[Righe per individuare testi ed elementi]
——

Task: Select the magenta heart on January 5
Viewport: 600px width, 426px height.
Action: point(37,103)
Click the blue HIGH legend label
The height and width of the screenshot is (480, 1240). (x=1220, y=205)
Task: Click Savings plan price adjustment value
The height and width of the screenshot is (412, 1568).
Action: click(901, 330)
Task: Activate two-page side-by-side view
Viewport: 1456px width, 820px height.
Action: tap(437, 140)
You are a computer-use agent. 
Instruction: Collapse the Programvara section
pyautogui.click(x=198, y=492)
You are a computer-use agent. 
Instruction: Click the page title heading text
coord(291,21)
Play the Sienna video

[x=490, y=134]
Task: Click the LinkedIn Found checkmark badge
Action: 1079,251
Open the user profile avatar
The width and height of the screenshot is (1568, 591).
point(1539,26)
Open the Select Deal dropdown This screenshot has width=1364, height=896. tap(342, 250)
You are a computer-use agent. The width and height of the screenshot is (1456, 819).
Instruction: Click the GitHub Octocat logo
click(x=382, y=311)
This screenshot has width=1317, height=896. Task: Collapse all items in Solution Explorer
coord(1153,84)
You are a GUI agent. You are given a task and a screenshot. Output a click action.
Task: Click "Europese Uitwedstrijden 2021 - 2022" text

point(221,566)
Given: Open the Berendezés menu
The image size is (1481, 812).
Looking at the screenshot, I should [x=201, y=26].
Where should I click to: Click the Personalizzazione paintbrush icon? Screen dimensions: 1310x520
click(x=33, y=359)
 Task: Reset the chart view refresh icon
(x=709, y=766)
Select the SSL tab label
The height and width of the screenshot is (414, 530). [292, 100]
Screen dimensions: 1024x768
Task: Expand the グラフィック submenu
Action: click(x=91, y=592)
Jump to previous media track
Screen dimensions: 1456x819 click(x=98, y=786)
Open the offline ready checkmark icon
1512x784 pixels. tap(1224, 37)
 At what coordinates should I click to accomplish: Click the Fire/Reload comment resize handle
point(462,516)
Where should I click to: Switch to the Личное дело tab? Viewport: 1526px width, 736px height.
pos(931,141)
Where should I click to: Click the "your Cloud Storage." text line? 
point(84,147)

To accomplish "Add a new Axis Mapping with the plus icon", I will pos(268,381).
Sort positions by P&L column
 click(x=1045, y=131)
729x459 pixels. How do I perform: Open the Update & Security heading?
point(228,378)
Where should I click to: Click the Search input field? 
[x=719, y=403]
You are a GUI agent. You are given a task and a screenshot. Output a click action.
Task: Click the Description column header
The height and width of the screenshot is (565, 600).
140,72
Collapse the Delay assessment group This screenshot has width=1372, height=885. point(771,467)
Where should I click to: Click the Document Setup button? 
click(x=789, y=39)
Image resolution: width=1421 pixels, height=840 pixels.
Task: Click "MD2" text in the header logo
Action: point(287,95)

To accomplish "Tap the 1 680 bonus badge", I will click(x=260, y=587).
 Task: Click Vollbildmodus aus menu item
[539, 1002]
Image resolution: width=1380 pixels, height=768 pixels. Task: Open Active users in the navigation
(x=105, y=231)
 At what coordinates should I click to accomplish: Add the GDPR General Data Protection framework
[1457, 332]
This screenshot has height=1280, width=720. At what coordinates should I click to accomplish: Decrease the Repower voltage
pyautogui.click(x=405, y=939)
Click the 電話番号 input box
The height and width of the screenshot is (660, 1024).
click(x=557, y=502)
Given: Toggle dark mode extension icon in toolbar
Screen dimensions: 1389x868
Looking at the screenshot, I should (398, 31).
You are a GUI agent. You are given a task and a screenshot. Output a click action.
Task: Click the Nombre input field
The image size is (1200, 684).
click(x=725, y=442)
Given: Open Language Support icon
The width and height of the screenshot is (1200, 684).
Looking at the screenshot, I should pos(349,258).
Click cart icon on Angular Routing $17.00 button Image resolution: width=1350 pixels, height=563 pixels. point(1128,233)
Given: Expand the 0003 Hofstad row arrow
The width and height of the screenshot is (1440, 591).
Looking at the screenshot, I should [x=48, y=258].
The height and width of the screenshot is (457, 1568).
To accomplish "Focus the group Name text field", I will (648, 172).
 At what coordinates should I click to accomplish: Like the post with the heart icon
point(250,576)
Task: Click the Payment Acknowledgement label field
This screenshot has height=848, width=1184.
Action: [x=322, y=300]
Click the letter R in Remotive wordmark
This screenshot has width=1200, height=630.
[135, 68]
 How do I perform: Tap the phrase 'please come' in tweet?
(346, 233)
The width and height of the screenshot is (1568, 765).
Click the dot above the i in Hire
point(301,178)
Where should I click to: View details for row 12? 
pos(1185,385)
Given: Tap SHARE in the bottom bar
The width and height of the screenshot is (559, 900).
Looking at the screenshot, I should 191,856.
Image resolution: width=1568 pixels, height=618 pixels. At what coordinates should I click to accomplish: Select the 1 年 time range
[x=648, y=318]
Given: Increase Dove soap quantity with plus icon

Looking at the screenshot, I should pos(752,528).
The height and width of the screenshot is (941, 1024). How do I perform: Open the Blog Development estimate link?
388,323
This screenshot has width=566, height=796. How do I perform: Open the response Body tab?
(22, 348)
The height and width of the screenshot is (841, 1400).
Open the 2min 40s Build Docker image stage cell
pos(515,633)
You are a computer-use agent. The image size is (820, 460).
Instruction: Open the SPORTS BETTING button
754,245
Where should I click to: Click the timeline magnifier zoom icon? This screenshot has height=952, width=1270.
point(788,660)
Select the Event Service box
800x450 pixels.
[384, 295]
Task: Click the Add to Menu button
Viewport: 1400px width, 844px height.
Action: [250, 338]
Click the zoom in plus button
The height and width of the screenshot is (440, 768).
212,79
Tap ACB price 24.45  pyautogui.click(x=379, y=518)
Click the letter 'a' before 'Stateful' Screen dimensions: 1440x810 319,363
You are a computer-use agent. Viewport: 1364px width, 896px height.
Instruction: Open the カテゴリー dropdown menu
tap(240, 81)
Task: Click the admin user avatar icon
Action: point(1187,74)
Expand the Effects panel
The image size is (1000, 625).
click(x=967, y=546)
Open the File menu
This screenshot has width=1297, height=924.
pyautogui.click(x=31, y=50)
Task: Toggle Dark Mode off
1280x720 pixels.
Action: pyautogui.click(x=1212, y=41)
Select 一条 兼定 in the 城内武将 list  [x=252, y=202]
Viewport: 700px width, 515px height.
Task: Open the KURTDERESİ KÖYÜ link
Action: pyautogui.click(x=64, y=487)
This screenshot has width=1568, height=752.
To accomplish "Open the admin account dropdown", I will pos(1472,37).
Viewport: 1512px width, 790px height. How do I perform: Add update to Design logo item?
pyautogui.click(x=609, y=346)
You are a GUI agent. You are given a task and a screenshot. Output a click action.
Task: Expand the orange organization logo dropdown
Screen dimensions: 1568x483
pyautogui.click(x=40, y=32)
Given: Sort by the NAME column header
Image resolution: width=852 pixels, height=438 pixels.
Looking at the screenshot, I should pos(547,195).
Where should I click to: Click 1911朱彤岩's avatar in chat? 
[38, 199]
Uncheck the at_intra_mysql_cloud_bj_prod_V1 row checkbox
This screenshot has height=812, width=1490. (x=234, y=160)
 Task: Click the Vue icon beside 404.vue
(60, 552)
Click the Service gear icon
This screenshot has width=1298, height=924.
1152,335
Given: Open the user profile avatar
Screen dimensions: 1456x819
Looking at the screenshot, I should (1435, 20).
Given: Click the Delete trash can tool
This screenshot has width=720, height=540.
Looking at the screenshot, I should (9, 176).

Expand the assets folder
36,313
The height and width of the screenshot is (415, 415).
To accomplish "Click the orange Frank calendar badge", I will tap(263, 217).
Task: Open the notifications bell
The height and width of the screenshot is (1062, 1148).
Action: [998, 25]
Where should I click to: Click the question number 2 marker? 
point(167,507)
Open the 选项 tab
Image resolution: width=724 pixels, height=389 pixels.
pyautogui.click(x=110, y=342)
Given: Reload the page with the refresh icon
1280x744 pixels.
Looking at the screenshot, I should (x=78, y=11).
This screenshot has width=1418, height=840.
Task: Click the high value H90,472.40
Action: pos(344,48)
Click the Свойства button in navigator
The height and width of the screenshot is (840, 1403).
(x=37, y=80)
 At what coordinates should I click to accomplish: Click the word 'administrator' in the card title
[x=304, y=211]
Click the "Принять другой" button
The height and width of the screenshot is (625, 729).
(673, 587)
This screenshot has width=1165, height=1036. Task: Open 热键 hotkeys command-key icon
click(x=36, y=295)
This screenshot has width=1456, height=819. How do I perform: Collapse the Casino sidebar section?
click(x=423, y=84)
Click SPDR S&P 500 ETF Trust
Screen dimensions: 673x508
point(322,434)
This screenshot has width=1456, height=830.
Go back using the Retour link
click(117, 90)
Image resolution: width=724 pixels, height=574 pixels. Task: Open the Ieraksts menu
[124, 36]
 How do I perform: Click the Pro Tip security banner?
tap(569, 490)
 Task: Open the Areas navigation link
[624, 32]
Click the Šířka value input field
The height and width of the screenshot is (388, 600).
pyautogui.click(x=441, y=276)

——

- Consegna: Trascrivi le righe a partire da quella che contiene "The height and width of the screenshot is (841, 1400)." e fino a quella che contiene "Click the letter 'a'", sostituendo "button" con "control". Il resto deve rimanere invariato.

- Risultato:
The height and width of the screenshot is (841, 1400).
Open the 2min 40s Build Docker image stage cell
pos(515,633)
You are a computer-use agent. The image size is (820, 460).
Instruction: Open the SPORTS BETTING control
754,245
Where should I click to: Click the timeline magnifier zoom icon? This screenshot has height=952, width=1270.
point(788,660)
Select the Event Service box
800x450 pixels.
[384, 295]
Task: Click the Add to Menu control
Viewport: 1400px width, 844px height.
Action: [250, 338]
Click the zoom in plus control
The height and width of the screenshot is (440, 768).
212,79
Tap ACB price 24.45  pyautogui.click(x=379, y=518)
Click the letter 'a' before 'Stateful' Screen dimensions: 1440x810 319,363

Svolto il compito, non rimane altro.